● Recorded information:

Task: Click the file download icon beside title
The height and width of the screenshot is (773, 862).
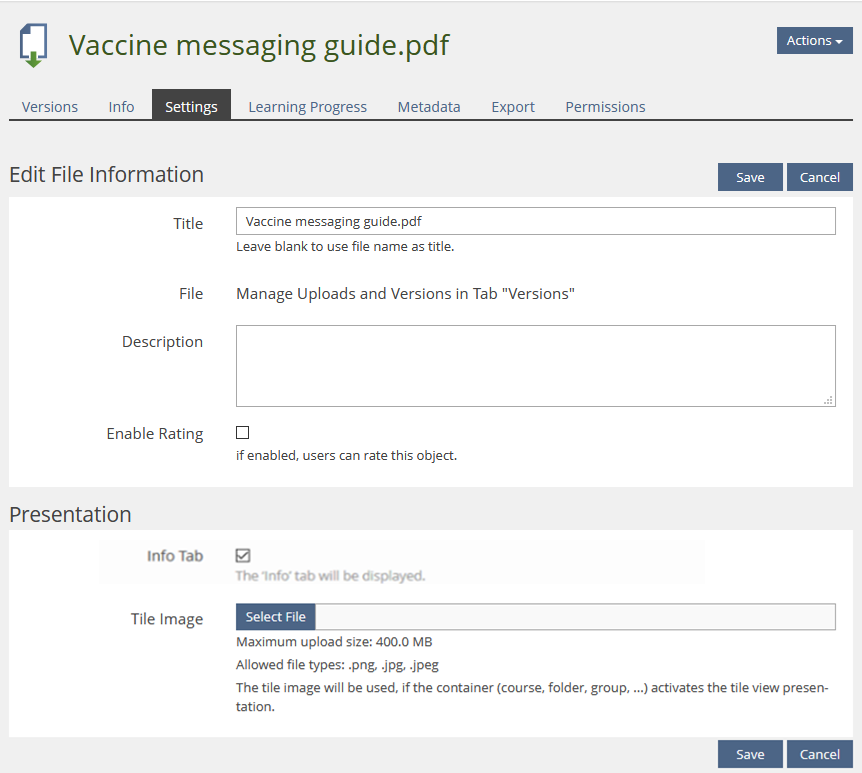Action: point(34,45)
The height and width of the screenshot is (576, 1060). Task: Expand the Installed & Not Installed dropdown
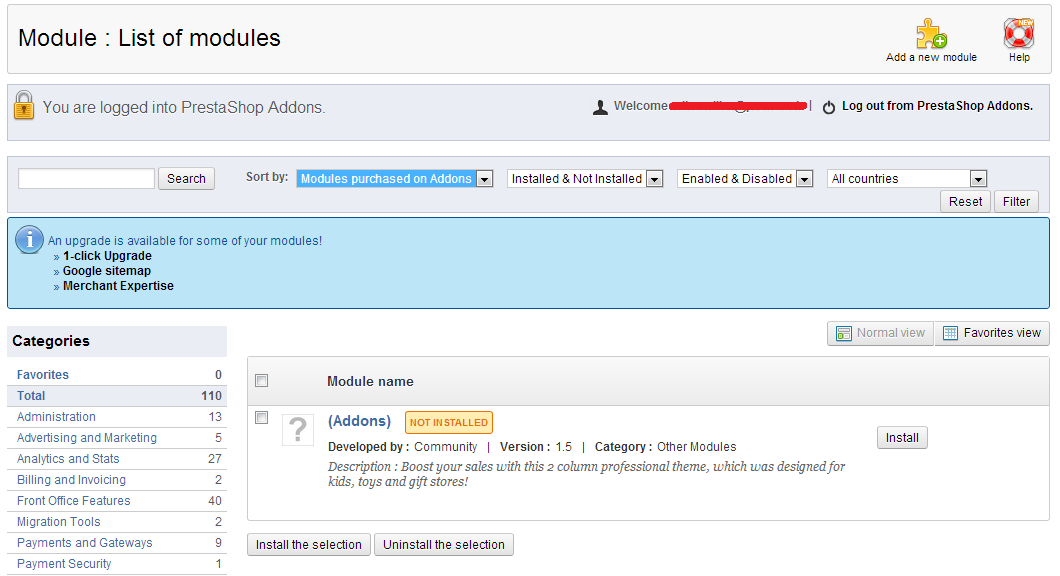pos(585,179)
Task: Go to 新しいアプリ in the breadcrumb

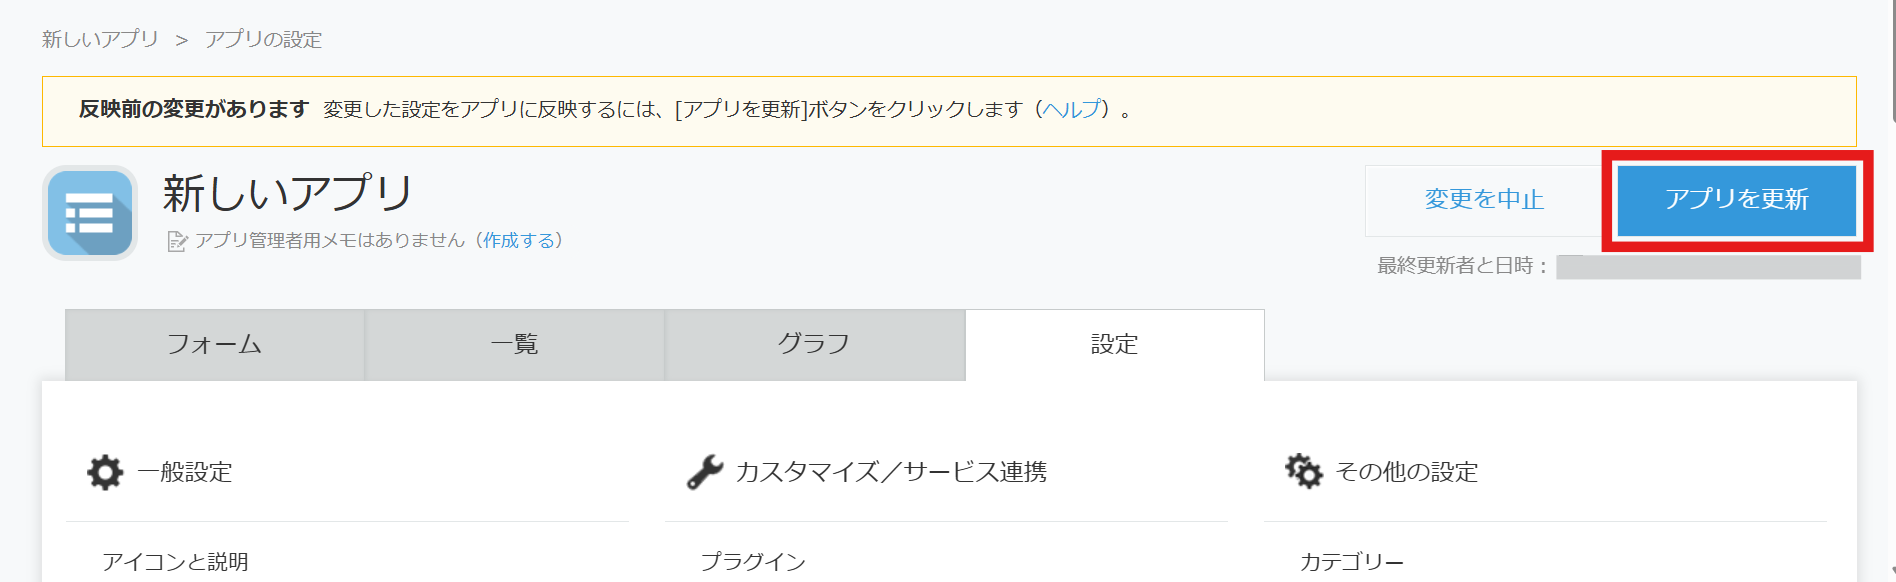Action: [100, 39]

==

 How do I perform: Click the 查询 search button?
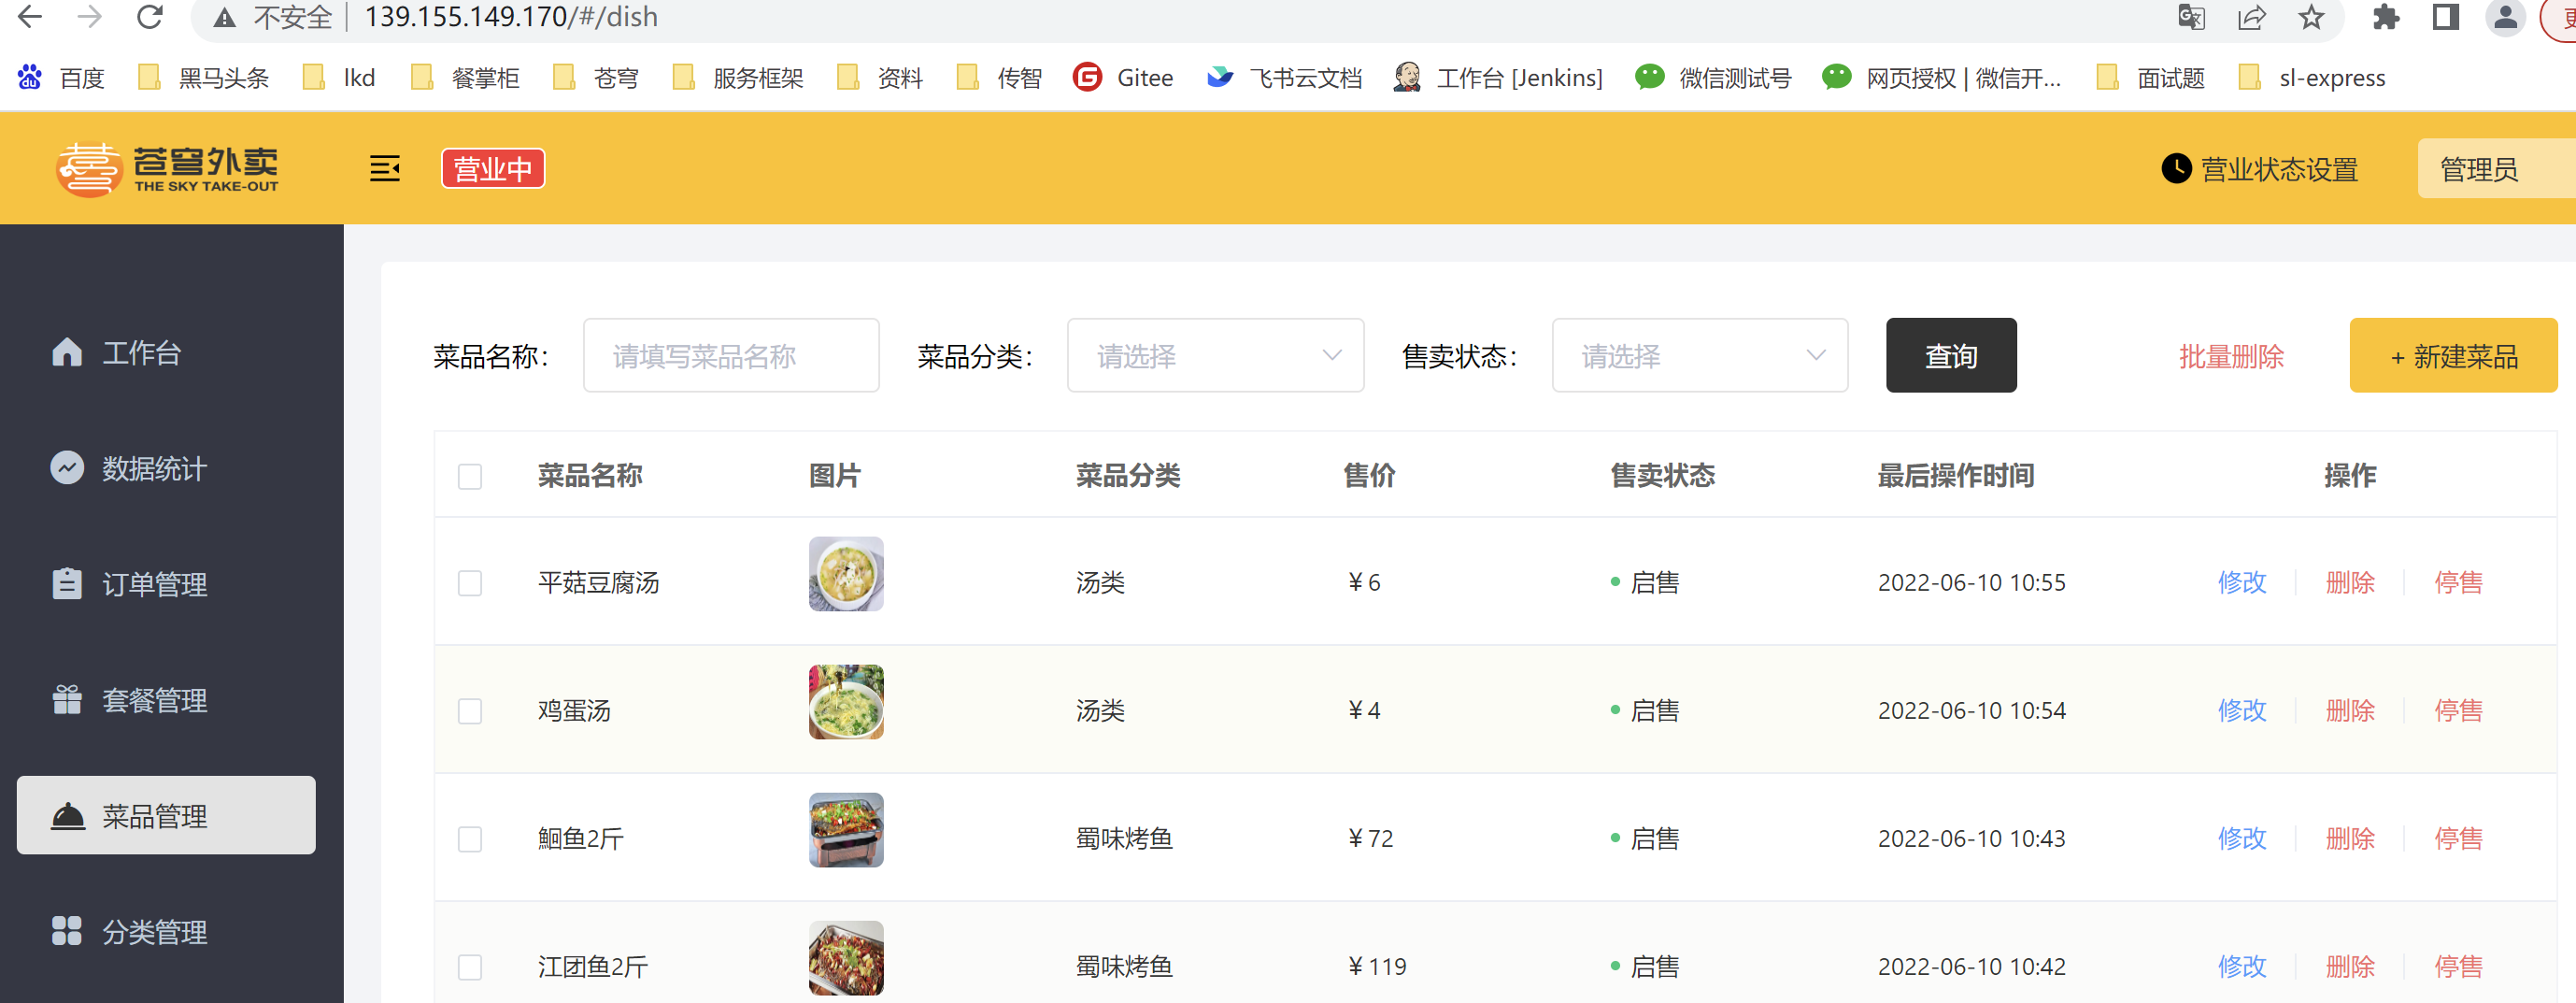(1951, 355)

* * *

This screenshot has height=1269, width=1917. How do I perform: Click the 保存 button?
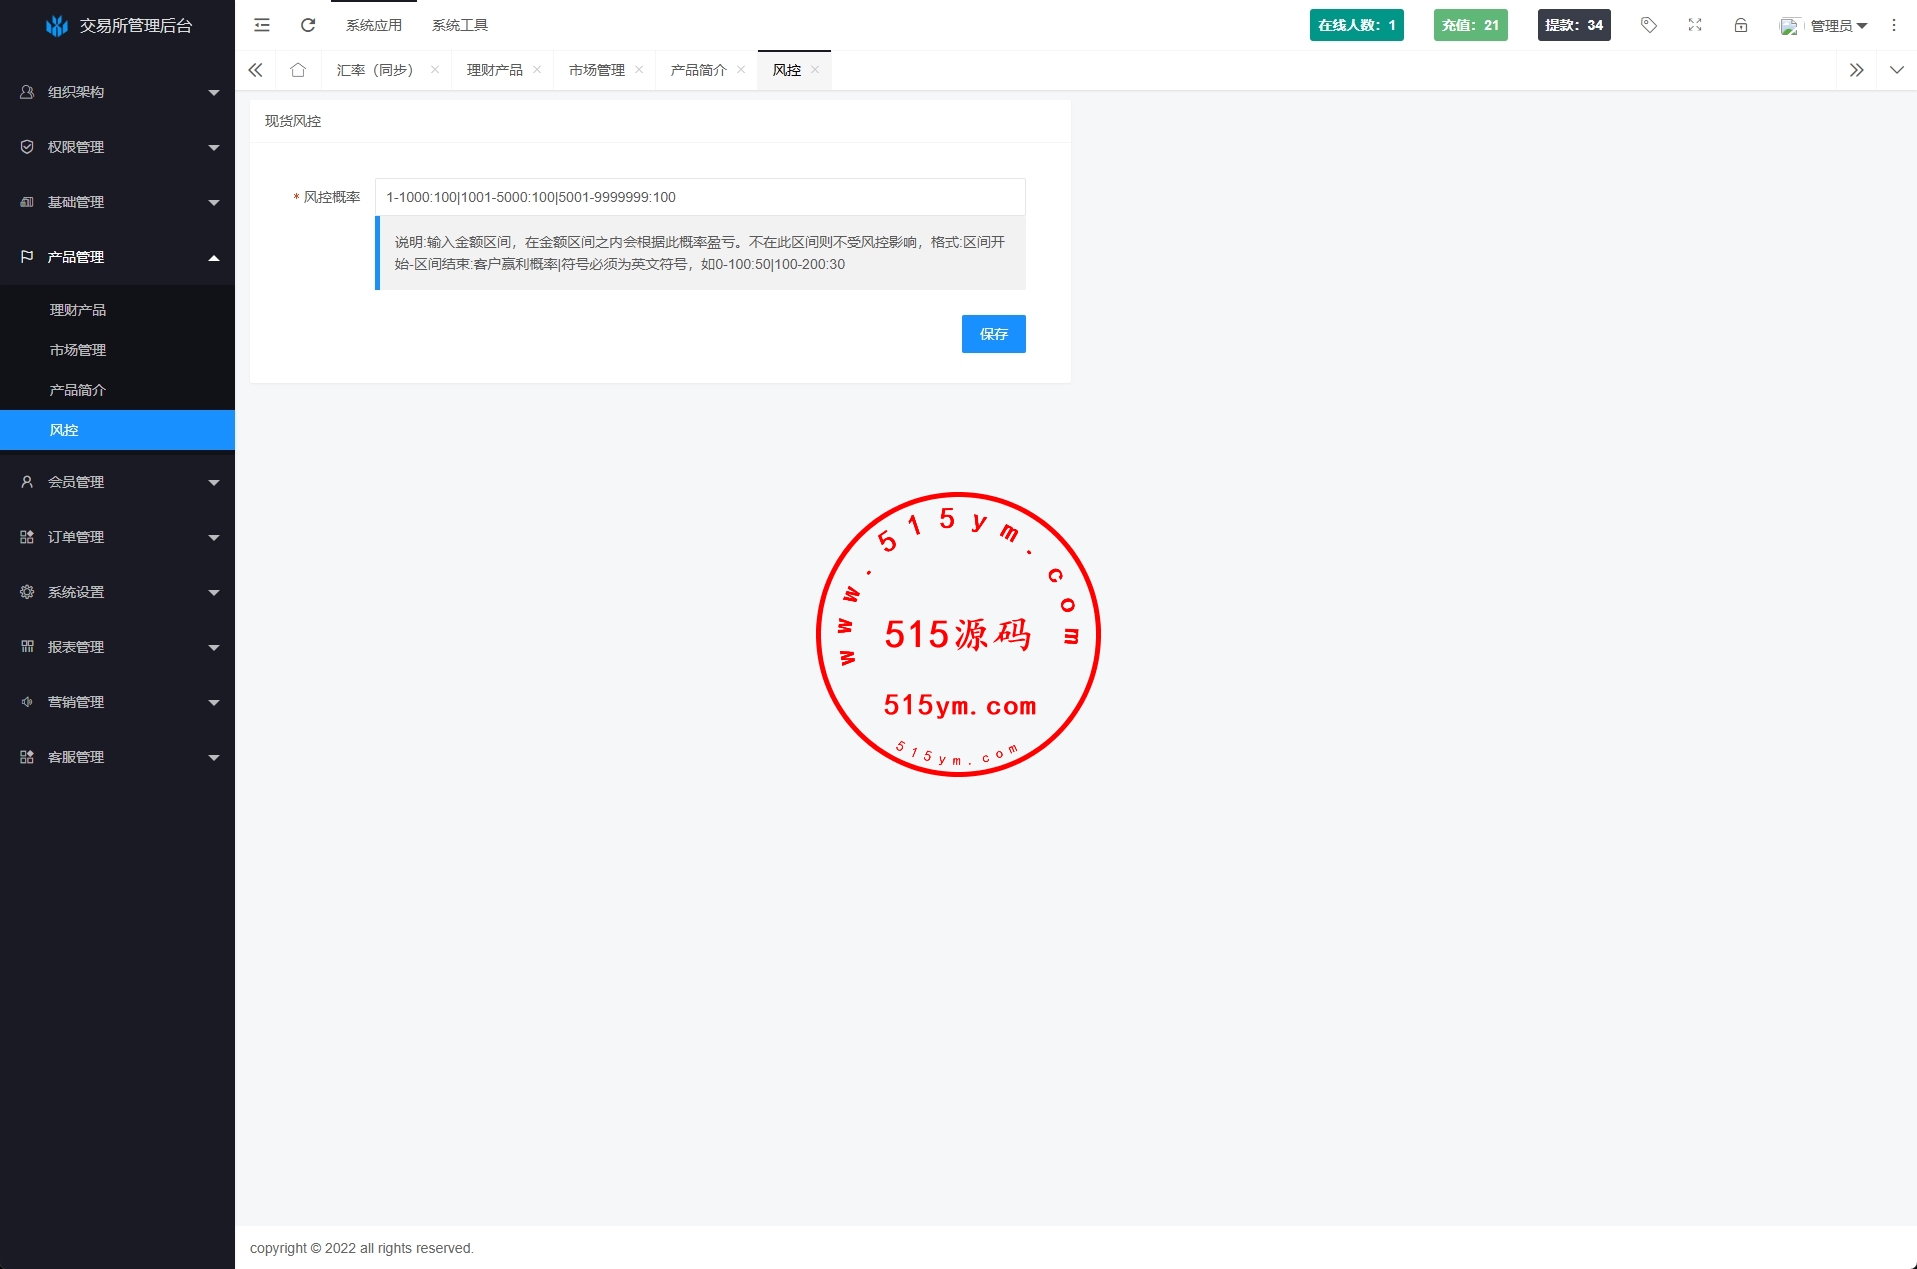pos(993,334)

● Directions: Restate only the records starting with the line that contains "This screenshot has" and going on through the line that contains "pos(993,334)", both included, requests and all. Multiply every coordinate in the answers by 1.7, round to whole numbers with halves going up, and leave out the pictures.

● Result of the task:
This screenshot has height=1269, width=1917. How do I perform: Click the 保存 button?
pos(1688,568)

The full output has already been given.